## START

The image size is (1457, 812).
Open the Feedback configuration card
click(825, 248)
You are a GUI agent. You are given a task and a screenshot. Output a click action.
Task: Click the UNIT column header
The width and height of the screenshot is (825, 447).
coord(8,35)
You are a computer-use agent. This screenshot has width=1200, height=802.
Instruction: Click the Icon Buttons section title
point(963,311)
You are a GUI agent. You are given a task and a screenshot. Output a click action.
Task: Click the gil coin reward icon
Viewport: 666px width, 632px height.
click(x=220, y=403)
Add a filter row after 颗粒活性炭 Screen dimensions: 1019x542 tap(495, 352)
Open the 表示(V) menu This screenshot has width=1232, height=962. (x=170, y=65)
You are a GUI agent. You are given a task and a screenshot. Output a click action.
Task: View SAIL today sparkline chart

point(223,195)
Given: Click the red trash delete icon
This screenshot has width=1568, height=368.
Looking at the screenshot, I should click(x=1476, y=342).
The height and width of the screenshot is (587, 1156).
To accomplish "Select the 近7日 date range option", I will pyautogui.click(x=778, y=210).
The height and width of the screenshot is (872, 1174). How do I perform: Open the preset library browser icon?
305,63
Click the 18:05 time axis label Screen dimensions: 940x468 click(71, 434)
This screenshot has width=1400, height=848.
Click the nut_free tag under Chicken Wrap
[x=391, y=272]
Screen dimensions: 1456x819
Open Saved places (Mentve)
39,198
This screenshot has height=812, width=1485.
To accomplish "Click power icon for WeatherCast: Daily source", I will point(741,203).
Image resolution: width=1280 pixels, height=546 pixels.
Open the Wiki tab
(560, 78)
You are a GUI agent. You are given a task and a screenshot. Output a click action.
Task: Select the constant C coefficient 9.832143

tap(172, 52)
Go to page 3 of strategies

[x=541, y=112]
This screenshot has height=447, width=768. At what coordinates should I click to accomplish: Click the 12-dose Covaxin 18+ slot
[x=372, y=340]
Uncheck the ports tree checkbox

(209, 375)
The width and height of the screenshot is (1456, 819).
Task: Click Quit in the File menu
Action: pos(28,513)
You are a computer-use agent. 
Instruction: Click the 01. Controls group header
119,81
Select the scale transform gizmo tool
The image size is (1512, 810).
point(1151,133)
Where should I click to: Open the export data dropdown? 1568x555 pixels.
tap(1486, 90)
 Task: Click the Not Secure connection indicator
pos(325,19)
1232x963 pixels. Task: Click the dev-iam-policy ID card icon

## END

Written request:
Recast the material starting with the line containing "The height and width of the screenshot is (587, 1156)." and going on through the line containing "Click the 18:05" as a two-column CSV with the headers input and output. Give one row per entry, with its text under input and its answer under output, each in one quoted field with line breaks changed to spaces.

Solution to this problem:
input,output
"The height and width of the screenshot is (587, 1156). To accomplish ""Select the 近7日 date range option"",","I will pyautogui.click(x=778, y=210)."
"The height and width of the screenshot is (872, 1174). How do I perform: Open the preset library browser icon?","305,63"
"Click the 18:05 time axis label Screen dimensions: 940x468","click(71, 434)"